ARPIs’ different safety profiles
“Second-generation ARPIs share broadly comparable efficacy. However, important differences in structure and pharmacology mean that evaluation on the basis of metastasis-free survival or OS endpoints alone is incomplete and risks an ‘apples to bananas’ comparison, especially when safety and comorbidities drive real-world treatment choices,” noted Poon. [Nat Rev Urol 2019;16:335-336]
Metabolism and drug interactions
ARPIs are metabolized differently and, as a result, have different drug– drug interaction profiles. Darolutamide is preferrable in multimorbid patients as, unlike enzalutamide and apalutamide, it is a weak inducer of CYP3A4 and does not meaningfully reduce exposure to agents such as anticoagulants, anti-biotics, antiplatelets, and antiepileptics. As a result, darolutamide is unlikely to precipitate life-threatening events such as recurrent thrombosis or heart failure. [Nat Rev Urol 2019;16:335-336; ESMO Open 2024;9:103736]

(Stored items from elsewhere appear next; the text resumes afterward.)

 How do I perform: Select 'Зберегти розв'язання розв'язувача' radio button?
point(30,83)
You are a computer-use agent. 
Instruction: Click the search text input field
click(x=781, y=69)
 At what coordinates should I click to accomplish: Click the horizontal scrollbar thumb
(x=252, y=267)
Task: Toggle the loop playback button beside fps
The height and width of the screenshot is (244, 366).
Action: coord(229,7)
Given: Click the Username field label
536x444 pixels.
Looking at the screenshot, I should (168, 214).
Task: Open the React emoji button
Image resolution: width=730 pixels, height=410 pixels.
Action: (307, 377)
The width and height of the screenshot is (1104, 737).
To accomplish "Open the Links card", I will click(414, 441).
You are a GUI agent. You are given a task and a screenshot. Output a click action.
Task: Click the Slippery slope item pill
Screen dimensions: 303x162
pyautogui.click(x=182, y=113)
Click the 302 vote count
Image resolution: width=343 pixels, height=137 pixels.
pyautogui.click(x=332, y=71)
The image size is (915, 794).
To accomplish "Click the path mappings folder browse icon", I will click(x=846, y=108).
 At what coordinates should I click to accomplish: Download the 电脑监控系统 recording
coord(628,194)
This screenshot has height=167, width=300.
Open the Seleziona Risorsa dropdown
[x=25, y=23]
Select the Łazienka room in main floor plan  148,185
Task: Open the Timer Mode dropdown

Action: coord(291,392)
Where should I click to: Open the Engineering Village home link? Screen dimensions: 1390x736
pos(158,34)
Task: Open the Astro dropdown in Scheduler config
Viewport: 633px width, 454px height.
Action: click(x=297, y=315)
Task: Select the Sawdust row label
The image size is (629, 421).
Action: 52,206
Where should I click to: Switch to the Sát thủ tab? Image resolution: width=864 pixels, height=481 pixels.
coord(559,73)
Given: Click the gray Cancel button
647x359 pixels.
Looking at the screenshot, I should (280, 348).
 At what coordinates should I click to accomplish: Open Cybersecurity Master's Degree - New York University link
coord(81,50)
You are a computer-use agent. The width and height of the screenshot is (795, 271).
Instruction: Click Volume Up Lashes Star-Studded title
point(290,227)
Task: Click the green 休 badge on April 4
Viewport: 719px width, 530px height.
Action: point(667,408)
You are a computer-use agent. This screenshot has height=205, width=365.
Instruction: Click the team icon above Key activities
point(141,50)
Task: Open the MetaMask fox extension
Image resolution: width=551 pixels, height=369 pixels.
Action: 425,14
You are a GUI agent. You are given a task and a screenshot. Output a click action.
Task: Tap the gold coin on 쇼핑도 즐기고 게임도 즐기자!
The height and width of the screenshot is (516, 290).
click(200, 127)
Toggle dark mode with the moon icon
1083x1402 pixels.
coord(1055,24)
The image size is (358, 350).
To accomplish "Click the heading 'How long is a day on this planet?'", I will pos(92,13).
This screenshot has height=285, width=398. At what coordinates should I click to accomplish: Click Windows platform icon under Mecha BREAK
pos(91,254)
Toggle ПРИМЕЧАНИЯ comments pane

Blood–brain barrier and CNS effects
Enzalutamide and apalutamide readily cross the blood–brain barrier, which aligns with a higher incidence of central nervous system (CNS)–related AEs. In contrast, due to its flexible polar-substituted pyrazole structure, darolutamide shows negligible CNS penetration and, correspondingly, minimal CNS toxicity, which is an advantage for older patients or those with neurological comorbidities. [ESMO Open 2024;9:103736; Onco Targets Ther 2019;12:8769-8777; Target Oncol 2020;15:791-799]
Summary
ARPI regimens have redefined mHSPC management by enabling effective treatment intensification with ADT and docetaxel while maintaining HRQoL. In particular, triplet therapy with ADT, docetaxel and darolutamide improves survival outcomes across age subgroups, whereas doublet chemotherapy‑free strategies offer favourable tolerability as well as improved HRQoL for select low-symptom patients. Treatment choice should consider efficacy, toxicity, comorbidities and polypharmacy to optimize long-term PC care.